6 of 183 comments (clear)

  1. Re:Detroit is broke by commodore64_love · · Score: 5, Insightful

    Clearly you didn't read enough of the fucking article, because the real issue is that Detroit's contract requires Comcast to provide free cable to their schools, public buildings, and other benefits, in exchange for being granted a monopoly within the city. On the flip side Comcast claims it no longer has to provide those freebies thanks to a 2007 Michigan law. Detroit's argument is that the MI Law violates the MI Constitution, and as far as I can tell, Detroit is correct.

    Comcast could solve this issue, without cost, simply by honoring the Detroit Contract they signed rather than ignoring it.

    As for "shaking down" I pretty much hate comcast right now.
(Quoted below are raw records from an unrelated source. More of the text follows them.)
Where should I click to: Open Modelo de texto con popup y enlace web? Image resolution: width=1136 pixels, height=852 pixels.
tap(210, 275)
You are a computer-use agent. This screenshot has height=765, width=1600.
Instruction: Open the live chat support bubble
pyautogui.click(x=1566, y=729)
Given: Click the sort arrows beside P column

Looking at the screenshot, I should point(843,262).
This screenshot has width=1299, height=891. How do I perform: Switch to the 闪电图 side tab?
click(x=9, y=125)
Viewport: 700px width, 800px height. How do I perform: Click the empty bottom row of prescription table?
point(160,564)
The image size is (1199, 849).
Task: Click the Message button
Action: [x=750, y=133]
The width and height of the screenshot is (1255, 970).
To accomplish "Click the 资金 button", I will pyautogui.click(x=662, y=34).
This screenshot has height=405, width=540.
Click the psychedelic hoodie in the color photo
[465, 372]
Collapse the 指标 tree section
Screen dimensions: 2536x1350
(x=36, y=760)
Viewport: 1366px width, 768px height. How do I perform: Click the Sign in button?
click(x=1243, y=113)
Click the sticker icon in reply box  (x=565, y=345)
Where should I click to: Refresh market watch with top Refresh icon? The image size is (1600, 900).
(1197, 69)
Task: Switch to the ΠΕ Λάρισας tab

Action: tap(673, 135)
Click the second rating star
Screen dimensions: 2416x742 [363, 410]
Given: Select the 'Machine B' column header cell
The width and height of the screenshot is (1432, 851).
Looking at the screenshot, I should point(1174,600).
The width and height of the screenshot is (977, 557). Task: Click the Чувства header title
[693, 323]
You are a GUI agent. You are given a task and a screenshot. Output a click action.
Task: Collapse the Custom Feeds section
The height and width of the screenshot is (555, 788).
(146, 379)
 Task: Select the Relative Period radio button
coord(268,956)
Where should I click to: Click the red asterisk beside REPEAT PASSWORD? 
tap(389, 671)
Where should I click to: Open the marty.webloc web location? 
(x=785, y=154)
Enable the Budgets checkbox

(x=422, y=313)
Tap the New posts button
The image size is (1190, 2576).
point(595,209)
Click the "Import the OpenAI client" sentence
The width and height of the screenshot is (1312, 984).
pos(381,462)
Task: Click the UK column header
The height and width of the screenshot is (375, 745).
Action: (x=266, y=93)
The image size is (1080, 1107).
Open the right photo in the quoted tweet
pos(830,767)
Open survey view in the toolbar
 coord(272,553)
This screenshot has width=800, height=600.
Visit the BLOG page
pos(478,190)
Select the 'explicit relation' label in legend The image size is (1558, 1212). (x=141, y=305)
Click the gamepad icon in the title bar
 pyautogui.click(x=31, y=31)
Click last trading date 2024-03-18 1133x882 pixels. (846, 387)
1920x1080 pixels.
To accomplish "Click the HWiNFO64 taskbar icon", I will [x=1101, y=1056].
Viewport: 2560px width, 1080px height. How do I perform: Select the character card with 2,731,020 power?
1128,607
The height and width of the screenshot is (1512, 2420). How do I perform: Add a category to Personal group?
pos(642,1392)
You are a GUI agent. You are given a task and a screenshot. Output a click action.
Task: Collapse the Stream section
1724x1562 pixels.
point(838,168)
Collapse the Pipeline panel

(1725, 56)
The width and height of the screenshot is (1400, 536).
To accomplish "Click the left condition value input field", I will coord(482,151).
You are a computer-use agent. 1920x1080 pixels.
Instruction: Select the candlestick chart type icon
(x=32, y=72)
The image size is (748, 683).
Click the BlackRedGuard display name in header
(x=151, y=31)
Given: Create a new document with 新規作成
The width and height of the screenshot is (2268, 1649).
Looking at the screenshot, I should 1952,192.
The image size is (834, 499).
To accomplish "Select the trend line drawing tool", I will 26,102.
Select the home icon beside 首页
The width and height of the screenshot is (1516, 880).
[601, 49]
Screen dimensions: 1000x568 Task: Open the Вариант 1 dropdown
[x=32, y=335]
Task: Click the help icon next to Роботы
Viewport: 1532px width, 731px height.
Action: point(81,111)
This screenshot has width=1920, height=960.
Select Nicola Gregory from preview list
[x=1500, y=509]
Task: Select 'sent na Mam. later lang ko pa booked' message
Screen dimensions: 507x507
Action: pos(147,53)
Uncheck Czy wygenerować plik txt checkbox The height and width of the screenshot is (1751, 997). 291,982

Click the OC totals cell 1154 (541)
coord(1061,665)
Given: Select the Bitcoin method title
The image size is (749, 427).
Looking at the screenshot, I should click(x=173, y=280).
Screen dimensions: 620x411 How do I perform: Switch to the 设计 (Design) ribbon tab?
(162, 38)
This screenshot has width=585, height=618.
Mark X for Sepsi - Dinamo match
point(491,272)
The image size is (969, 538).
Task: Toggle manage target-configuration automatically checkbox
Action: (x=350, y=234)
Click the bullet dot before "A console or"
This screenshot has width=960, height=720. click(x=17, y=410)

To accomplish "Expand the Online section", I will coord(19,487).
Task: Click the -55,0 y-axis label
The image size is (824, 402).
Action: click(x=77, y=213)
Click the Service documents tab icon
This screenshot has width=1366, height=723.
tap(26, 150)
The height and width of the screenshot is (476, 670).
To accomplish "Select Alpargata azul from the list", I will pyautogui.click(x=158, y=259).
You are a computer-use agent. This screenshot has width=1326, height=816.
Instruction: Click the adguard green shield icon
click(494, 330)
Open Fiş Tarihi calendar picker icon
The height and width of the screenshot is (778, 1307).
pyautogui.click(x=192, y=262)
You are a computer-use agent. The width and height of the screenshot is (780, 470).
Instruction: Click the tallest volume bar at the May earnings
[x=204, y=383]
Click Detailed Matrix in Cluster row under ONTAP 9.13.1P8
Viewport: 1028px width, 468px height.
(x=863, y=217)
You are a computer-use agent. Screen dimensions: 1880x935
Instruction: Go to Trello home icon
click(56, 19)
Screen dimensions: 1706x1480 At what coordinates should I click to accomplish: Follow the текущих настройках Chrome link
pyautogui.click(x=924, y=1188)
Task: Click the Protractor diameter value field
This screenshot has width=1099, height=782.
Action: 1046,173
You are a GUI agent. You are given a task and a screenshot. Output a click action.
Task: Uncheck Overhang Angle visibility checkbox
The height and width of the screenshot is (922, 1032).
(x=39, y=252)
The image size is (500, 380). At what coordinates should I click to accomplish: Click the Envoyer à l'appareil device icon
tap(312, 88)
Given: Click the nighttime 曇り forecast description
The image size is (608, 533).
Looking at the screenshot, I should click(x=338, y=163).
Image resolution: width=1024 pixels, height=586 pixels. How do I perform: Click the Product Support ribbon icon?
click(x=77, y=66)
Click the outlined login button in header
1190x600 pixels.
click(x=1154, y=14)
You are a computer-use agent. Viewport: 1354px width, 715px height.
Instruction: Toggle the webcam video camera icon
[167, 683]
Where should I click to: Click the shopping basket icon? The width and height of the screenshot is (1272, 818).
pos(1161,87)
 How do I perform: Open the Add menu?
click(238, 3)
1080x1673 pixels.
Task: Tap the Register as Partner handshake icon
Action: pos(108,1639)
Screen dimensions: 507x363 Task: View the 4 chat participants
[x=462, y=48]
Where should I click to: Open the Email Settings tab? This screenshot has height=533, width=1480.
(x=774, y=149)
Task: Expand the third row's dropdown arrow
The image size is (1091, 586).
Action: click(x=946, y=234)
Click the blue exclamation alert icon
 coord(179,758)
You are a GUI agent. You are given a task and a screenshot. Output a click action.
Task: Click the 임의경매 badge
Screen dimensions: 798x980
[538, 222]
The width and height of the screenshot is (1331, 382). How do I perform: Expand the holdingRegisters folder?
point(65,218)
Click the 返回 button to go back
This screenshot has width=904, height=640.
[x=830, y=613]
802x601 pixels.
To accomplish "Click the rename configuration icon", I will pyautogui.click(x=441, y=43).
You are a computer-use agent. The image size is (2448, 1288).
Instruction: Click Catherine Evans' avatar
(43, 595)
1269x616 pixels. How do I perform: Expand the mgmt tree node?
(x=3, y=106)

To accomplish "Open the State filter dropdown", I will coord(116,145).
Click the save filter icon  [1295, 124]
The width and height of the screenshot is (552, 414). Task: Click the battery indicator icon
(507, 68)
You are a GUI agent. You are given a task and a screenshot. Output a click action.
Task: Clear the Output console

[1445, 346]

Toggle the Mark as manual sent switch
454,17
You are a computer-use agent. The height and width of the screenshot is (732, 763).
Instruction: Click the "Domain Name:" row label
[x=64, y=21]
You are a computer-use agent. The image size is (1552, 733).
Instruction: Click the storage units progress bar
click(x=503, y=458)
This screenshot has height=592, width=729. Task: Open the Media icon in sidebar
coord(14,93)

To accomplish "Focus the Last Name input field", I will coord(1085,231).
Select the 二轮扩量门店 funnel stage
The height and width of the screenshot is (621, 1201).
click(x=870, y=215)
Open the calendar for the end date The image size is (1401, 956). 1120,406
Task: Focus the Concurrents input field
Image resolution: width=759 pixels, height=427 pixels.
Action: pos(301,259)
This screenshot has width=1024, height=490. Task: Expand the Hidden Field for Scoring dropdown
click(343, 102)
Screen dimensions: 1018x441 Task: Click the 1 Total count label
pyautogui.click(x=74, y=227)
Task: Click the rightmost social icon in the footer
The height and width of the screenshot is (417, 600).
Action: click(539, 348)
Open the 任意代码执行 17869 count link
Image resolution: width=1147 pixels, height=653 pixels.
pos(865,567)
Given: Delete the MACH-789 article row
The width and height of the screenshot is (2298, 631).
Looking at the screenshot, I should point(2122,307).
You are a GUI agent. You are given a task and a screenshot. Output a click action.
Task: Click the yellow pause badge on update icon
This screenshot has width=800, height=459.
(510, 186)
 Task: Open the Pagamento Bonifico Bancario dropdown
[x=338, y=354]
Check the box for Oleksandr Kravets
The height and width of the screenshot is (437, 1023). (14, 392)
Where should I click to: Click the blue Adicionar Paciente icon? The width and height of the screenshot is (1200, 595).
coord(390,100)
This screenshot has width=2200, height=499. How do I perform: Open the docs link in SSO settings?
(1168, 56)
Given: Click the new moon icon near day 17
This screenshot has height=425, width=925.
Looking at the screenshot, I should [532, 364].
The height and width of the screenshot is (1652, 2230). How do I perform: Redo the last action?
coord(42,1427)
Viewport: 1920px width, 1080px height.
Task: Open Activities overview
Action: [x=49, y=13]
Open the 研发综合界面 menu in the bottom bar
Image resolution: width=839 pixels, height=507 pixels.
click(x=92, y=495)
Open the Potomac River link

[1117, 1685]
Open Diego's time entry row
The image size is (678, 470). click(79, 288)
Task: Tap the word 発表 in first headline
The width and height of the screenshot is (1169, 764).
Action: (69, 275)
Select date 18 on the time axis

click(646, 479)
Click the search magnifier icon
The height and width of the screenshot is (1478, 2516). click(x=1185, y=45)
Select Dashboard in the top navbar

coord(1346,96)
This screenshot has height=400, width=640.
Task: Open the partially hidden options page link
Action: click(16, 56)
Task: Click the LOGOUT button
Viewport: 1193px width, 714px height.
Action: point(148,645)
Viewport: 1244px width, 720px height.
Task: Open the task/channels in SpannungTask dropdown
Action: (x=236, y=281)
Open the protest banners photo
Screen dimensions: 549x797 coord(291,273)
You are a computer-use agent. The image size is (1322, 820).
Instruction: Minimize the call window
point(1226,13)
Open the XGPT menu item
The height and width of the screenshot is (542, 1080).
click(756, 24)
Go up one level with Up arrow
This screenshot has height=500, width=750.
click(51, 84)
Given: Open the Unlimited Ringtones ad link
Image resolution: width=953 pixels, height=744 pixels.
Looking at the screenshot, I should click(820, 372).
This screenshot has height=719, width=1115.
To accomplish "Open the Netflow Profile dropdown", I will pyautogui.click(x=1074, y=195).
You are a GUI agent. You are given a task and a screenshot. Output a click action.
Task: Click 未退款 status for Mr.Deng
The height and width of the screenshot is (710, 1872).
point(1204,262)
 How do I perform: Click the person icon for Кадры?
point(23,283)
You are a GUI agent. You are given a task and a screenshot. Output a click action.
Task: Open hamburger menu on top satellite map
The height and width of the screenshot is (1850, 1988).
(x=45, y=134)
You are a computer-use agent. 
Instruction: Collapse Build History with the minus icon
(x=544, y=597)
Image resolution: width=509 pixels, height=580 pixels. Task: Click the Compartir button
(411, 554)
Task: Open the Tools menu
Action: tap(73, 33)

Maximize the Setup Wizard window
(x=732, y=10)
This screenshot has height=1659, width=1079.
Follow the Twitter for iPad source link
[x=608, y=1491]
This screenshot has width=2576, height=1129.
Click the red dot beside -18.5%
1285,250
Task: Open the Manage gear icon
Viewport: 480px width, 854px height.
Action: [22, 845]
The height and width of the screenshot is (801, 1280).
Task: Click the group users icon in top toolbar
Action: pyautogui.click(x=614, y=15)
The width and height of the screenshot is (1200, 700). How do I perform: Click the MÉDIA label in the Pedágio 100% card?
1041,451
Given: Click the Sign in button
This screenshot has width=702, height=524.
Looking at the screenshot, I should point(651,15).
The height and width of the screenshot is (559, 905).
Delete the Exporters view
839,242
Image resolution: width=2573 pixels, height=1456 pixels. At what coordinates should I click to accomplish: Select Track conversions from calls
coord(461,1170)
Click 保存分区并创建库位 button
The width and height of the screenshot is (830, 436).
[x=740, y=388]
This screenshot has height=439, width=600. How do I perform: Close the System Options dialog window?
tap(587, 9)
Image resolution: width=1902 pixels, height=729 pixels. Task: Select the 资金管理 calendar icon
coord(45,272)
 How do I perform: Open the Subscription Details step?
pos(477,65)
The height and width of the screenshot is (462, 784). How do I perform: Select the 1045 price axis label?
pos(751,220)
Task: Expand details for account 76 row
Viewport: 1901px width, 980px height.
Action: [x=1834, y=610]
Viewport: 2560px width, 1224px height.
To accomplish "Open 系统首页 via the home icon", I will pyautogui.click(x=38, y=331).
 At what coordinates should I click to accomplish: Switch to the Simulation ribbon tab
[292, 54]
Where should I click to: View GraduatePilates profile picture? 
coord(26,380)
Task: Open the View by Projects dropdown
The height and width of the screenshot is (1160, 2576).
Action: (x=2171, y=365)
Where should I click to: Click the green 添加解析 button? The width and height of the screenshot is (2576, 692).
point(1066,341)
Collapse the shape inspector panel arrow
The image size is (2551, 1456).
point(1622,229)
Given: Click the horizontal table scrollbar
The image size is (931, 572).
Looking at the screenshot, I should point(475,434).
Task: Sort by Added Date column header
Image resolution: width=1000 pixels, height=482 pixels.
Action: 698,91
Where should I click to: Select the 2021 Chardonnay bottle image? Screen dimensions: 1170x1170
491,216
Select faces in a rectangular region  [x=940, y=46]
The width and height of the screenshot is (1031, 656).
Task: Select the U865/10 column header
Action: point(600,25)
My brother's analog comcast was $65 when discontinued, and raised to $85 digital cable. Difference? Analog cable was a flat fee regardless how many TVs you had, where digital charges $5 per set. Per month. I call that GREED on the part of comcast.

    --
    "I disapprove of what you say, but I will defend to the death your right to say it." - historian Evelyn Beatrice Hall
  2. Re:Detroit is broke by commodore64_love · · Score: 5, Insightful

    Yet another person who didn't bother to read the fucking article. Detroit/Comcast did NOT sign a new contract. The old 1985 agreement is still in full force (according to Detroit) whereas Comcast claims a Michigan law nullified the contract. Detroit's argument is that Michigan has no power to nullify contracts (per the MI Constitution). I think Detroit is correct.

    --
    "I disapprove of what you say, but I will defend to the death your right to say it." - historian Evelyn Beatrice Hall
  3. It's not "bribes" it's "free speech"! by Benfea · · Score: 4, Insightful

    At least according to our US Supreme Court.

    1. Re:It's not "bribes" it's "free speech"! by commodore64_love · · Score: 4, Insightful

      The Supreme Court made the mistake of thinking Corporations have the same rights as human beings. They don't. The people inside the corporation have rights, but the actual corporation has no more natural, innate rights than a tree or rock.

      --
      "I disapprove of what you say, but I will defend to the death your right to say it." - historian Evelyn Beatrice Hall
  4. Re:Only game in town and ... by Anonymous Coward · · Score: 4, Informative

    Have the city of Detroit run 100-fiber bundles under all the streets, and then offer to lease 1 fiber per television or internet company. Just imagine: Customers would be able to choose from Comcast or Cox or AppleTV or Time-Warner or Cablevision or whatever. True competition. True choice.

    Without federal assistance, the city of Detroit can't afford to buy 100 strings and pairs of cans at this point. They aren't even processing rape kits because the city is too far in debt. Sure the former mayor is in prison now, but the whole city is still screwed.

  5. Re:Why are franchises even legal? by Migraineman · · Score: 5, Insightful

    DC tried this, and it just resulted in one company tearing up a street that the previous company tore up and re-paved. You've never seen so much redundant construction and horrible patch-jobs. Oh, and when Company A "accidentally" drops the backhoe bucket on Company B's fiber, Company B will be along shortly to dig up the street (again) to repair their infrastructure.

    There's merit to having a common infrastructure, but it probably needs to be a municipal resource. That's a completely different type of monopoly, and is subject to a different type of corruption. I personally think "communications as a utility" is less evil than a communications infrastructure that's privately owned (and can be withheld on a corporate whim.)